原文抜粋:
┄┄┄┄┄┄┄┄┄┄┄┄┄┄┄┄┄┄┄┄
1999年の経営危機だけでなく、2008年のリーマンショックでも打撃を受けた日産
1999年の経営危機だけでなく、2008年のリーマンショックでも打撃を受けた日産

 1999年にルノー傘下に入り、今年ようやく対等出資となった日産自動車。その間の業績の推移はまさにジェットコースターのごとき乱高下というべきものだった。

 もともと日産の稼ぐ力はそこまで低いものではなく、売上高に占める製造原価の割合はトヨタ自動車と大差なかった。経営危機の最大の要因は会社を維持する費用や巨額の借金の利払い。せっかく稼いだ金がことごとく吹っ飛ぶ体質だったのだ。

 カルロス・ゴーン氏は子会社売却による負債の解消、過剰投資だった生産設備の廃棄などの大ナタを振るい、それによって業績は文字どおりV字回復。2003年度から2005年度にかけては自動車メーカーにとってトップパフォーマンスのボーダーラインである売上高営業利益率10%のラインを超えた。
┄┄┄┄┄┄┄┄┄┄┄┄┄┄┄┄┄┄┄┄
表示項目:
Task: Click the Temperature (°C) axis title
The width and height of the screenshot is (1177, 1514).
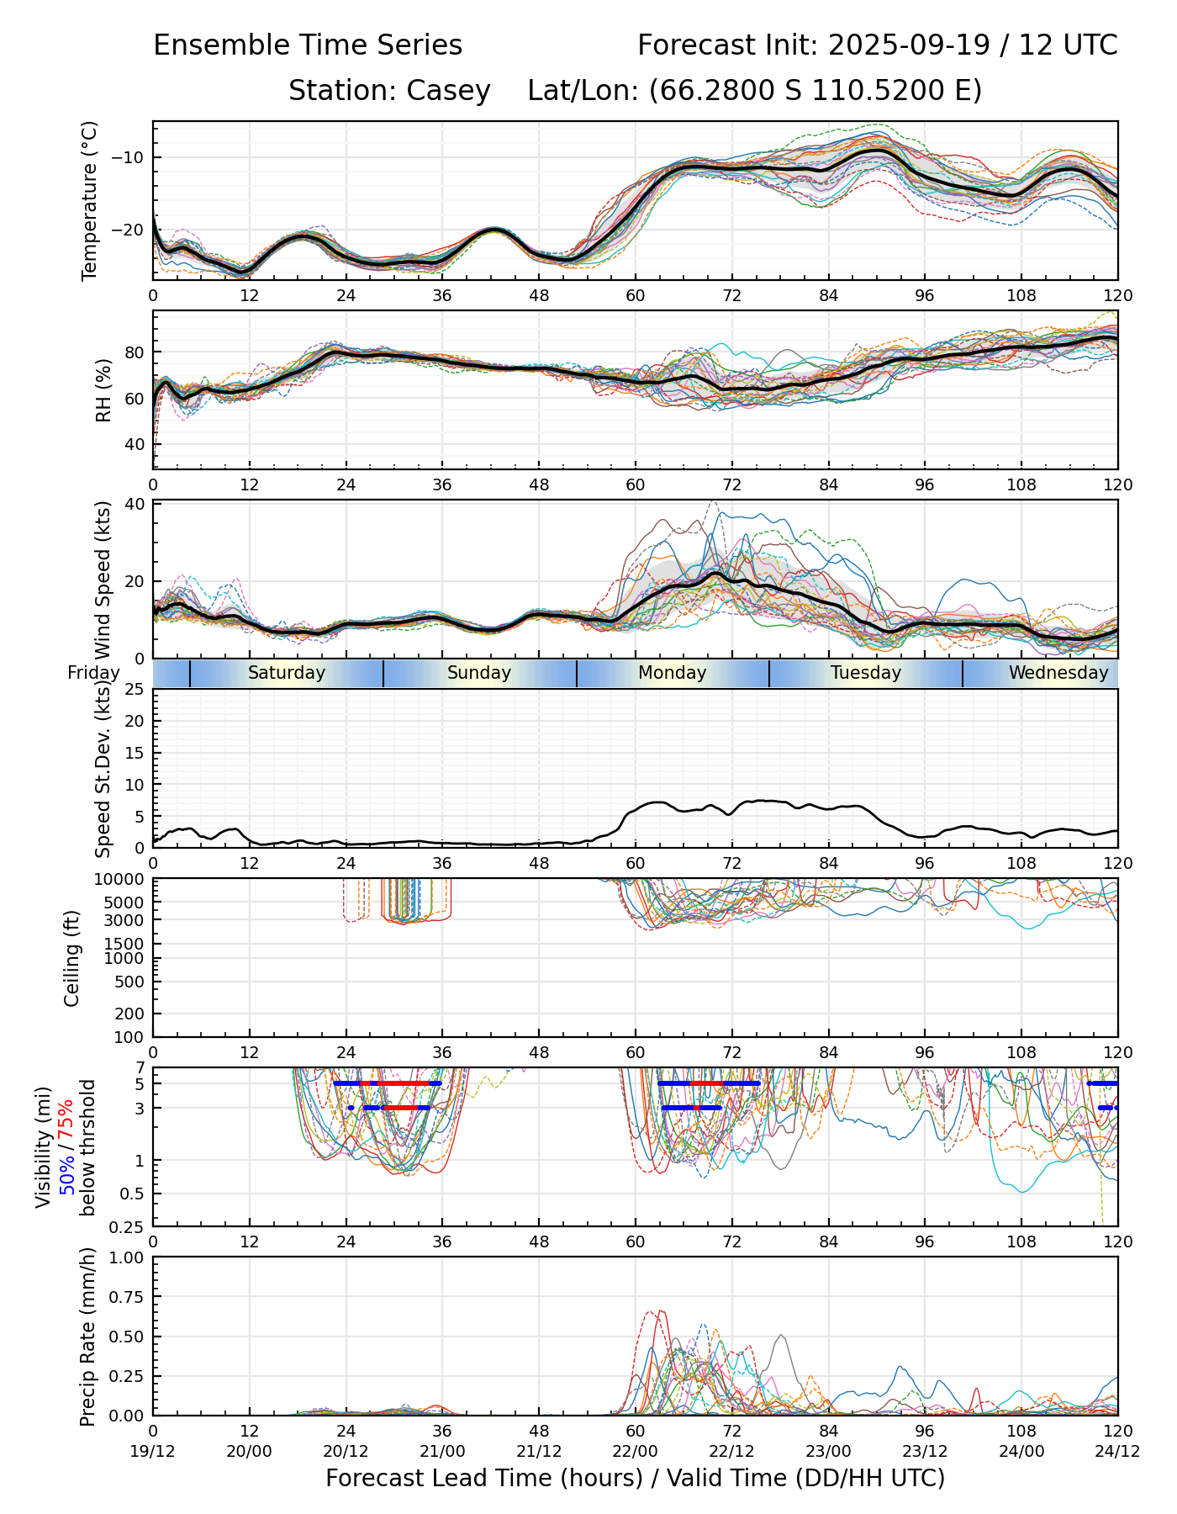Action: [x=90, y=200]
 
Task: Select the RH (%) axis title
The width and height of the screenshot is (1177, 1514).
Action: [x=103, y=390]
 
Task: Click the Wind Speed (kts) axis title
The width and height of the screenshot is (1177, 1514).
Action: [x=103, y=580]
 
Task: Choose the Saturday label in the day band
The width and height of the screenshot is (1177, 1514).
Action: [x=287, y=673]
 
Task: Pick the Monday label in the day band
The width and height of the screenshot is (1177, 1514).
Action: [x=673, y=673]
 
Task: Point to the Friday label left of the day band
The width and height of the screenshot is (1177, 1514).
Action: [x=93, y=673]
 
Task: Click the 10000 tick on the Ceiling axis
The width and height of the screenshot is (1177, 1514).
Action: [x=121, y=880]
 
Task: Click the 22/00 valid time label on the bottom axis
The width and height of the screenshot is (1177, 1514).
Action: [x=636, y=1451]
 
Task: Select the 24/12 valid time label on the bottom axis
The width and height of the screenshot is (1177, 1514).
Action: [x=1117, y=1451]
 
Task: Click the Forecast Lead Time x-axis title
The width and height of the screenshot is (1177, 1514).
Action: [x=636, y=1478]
┄┄┄┄┄┄┄┄┄┄┄┄┄┄┄┄┄┄┄┄
指示 1:
日産の業績に関する文章のうち、「1999年にルノー傘下に入り」を含む語句から「益率10%のラインを超えた。」までを、一字も変えずに打ち直してください。
指示 2:
日産の業績に関する文章の続きを、最後の文の後から書き進めてください。
項目は、日産の業績に関する文章とは別の資料です。

解答結果 1:
1999年にルノー傘下に入り、今年ようやく対等出資となった日産自動車。その間の業績の推移はまさにジェットコースターのごとき乱高下というべきものだった。

 もともと日産の稼ぐ力はそこまで低いものではなく、売上高に占める製造原価の割合はトヨタ自動車と大差なかった。経営危機の最大の要因は会社を維持する費用や巨額の借金の利払い。せっかく稼いだ金がことごとく吹っ飛ぶ体質だったのだ。

 カルロス・ゴーン氏は子会社売却による負債の解消、過剰投資だった生産設備の廃棄などの大ナタを振るい、それによって業績は文字どおりV字回復。2003年度から2005年度にかけては自動車メーカーにとってトップパフォーマンスのボーダーラインである売上高営業利益率10%のラインを超えた。

解答結果 2:
 が、リーマンショックで巨額の赤字を計上したのを境に日産の失速が鮮明になった。

 ゴーン氏は巻き返しを図ろうと2011年、世界シェア8%、売上高営業利益率8%を5年で達成するという「パワー88」という計画を打ち出したが、利益率を回復させることができないまま2018年にゴーン氏は失脚、コロナ禍による赤字転落へと続いた。

 日産が思うように稼げなくなった要因はいろいろあるが、日本メーカー各社が大きな利益を上げる東南アジアに攻勢をかけたものの成功を収められなかったこと、台数を稼ぐためにリースに頼りすぎたことなどが挙げられる。

 その根底にあるのは肝心かなめの商品力が不足していたこと。リース頼みになったのも販売奨励金が膨らんだのも、商品でユーザーのココロを掴めなかったがゆえだ。

 このところ日産は商品力強化に社運を賭けて取り組んでおり、一部では成果も出てきている。この流れをあと3年切らさなければ、本格回復への足がかりを得られるかもしれない。

(TEXT/井元康一郎)

■創立から現在までの日産の動き

 明治時代末の1911年に誕生した自動車メーカー、快進社を源流に持ち、昭和時代の1933年を創業の年としている日産自動車。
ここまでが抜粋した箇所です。